It’s a cold night in New York City the evening before her album is set to drop, and country star Maren Morris is performing a stripped-down set of new songs to a crowd of fans, mostly young women, at an intimate performance space at YouTube’s office. After she begins one–an acoustic number for which she slings on a guitar over her neon crop top–she stops halfway through the first line, shaking her head.
“You’d think I’d know the lyrics,” she jokes. “I wrote them!” She starts up again, and this time she nails it. Later, she performs her lead single–the anthemic “Girl,” after which the album is titled–a second time too, thanks to sound issues. “My voice is on the fritz!” she says.

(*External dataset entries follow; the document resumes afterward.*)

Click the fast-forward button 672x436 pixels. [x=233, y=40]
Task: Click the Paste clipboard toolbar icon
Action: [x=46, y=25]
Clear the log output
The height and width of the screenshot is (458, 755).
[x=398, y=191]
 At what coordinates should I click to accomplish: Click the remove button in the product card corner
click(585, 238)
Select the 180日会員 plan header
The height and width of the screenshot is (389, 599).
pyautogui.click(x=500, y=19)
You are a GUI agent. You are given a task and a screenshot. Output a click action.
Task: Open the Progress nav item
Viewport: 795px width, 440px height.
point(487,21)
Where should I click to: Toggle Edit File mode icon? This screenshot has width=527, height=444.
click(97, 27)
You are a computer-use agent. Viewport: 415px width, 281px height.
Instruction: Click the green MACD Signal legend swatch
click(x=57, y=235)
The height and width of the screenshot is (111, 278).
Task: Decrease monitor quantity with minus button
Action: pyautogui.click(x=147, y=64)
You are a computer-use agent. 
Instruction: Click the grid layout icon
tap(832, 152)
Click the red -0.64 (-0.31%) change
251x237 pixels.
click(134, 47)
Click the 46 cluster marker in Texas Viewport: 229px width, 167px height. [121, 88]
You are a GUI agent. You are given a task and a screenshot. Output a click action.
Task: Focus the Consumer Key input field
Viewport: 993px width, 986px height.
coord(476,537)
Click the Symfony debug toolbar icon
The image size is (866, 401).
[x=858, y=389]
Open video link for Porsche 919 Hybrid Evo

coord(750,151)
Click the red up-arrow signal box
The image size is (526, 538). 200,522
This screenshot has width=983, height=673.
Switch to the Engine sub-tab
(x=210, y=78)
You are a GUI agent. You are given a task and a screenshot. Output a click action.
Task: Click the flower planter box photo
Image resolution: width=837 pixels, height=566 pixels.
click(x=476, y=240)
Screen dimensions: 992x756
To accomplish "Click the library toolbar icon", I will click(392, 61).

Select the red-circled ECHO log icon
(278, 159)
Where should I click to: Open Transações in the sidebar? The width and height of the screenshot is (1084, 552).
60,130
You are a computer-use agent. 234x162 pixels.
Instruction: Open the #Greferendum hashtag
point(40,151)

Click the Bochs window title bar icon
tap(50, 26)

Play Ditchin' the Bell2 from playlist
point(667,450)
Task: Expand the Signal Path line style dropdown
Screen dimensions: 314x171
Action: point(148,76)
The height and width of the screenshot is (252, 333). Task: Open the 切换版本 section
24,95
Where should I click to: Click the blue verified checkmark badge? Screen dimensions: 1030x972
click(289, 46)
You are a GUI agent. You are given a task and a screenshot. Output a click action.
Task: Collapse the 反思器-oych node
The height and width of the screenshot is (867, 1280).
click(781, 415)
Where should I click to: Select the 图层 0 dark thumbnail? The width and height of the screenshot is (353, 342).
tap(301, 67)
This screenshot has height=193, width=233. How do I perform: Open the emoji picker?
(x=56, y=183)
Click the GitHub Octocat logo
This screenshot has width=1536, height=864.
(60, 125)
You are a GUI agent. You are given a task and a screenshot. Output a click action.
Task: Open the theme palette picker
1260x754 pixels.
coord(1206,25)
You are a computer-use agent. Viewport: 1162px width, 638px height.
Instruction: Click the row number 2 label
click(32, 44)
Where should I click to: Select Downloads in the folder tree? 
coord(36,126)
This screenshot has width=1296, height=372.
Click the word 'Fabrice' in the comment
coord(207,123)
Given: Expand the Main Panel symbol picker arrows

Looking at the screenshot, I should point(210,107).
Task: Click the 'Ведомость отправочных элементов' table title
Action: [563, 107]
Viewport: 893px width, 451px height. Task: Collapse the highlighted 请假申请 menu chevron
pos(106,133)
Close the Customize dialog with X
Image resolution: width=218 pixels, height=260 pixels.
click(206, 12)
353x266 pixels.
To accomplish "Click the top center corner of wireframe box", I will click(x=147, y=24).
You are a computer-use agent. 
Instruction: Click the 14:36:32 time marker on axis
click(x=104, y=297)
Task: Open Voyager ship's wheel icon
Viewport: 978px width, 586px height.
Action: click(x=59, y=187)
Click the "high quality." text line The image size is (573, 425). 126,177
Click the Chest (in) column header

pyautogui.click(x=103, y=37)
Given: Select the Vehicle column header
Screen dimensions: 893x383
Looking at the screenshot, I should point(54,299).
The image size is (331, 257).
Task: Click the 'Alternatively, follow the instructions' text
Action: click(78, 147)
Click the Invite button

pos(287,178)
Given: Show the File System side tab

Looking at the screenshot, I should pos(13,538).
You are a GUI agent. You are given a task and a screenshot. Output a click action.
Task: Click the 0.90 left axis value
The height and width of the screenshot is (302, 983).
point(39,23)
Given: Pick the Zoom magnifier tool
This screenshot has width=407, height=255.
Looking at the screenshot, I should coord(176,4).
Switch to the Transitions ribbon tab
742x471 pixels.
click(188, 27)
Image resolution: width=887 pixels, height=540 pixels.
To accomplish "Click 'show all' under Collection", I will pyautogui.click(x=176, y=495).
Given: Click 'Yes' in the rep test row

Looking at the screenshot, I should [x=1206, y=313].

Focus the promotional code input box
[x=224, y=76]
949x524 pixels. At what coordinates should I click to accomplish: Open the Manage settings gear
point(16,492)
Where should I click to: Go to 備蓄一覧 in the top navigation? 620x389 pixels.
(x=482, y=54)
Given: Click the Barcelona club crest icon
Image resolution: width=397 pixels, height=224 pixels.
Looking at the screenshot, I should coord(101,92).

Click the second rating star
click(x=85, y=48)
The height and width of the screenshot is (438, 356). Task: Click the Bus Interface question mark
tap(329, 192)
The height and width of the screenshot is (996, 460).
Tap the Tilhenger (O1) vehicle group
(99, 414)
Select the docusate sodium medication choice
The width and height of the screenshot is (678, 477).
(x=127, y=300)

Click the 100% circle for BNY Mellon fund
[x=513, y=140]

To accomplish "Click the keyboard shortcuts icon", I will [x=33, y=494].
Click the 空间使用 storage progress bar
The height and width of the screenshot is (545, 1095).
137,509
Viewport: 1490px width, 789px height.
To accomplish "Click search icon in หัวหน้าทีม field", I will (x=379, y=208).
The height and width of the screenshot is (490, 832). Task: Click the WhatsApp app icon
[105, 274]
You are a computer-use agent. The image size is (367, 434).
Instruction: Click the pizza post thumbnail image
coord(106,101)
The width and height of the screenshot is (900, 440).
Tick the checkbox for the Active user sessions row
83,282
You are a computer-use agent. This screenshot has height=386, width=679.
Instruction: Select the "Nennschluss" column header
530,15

Technical troubles aside, Morris knows how to deliver. After striking gold with her debut country single “My Church” in 2016, she had a huge global hit with last year’s Grammy-nominated pop-EDM smash “The Middle,” a collaboration with the DJs Zedd and Grey, which helped make her a mainstream star. “We do a lot of fencing-in to female artists to try to have them fit what we think the mold looks like,” she says in an interview. “With ‘The Middle,’ it was actually bringing a whole world of people in saying, ‘Who’s this Maren Morris chick on this massive song?'”
On her new album, Girl, out now, Morris answers that question by defying genre once again, her twang rising over layers of glossy pop, R&B and soul. In that versatility, Morris represents a new generation of women in country who are working to transcend the boundaries of their Nashville roots.
The contemporary country-music establishment is a notoriously difficult space for women to succeed. Even Grammy-winning artists like Kacey Musgraves and Miranda Lambert struggle to get airplay. Charts are overwhelmingly stacked with men, and Spotify showcases just a scattered few female voices on its official country playlist. It wasn’t always this way: Dolly Parton, the Dixie Chicks, LeAnn Rimes and more artists once reigned, while crossover acts like Shania Twain achieved record-breaking successes. But in the past decade, women have ceded ground to a battalion of male superstars, making Morris’ success all the more impressive.
Born and raised in Texas, Morris made her way to Nashville as a songwriter six years ago. Her debut album, Hero, released in 2016, earned a Grammy nomination and helped her win New Artist of the Year at the CMA Awards. But in its wake, she made choices that broadened her appeal: “Dear Hate,” an emotional duet with Vince Gill following the 2017 Las Vegas shooting, as well as a collaboration with One Direction’s Niall Horan on his folksy solo album. She wanted to expand her reach, bringing her “flavor of country” past the bounds of the region and its built-in fan base–and, by extension, its gender imbalance. “Maren has a willingness and enthusiasm that allow her to draw outside the lines,” says Zedd, her collaborator on “The Middle.” “[She]’s clearing a wide path for women.” For her part, Morris sees a Nashville that’s starting to change, one that’s receptive to the diversity of opinions and sounds she represents. “You don’t have to be just one color,” she says. “You can be a whole spectrum of things.”
Girl reflects that ambition. There are shades of earnest soul in her unity-themed duet with Americana star Brandi Carlile, as well as stomping, boozy country on a collaboration with Brothers Osborne–yet her song “RSVP” is an unabashedly steamy R&B jam. She’s said that the title of the album is a jab at the boys’ club that makes up the charts. But Morris doesn’t want to leave country behind–she just wants everyone else to join a more inclusive party. “My definition of a country song is: It’s about real life,” she says. “It’s telling a story.”
This appears in the March 25, 2019 issue of TIME.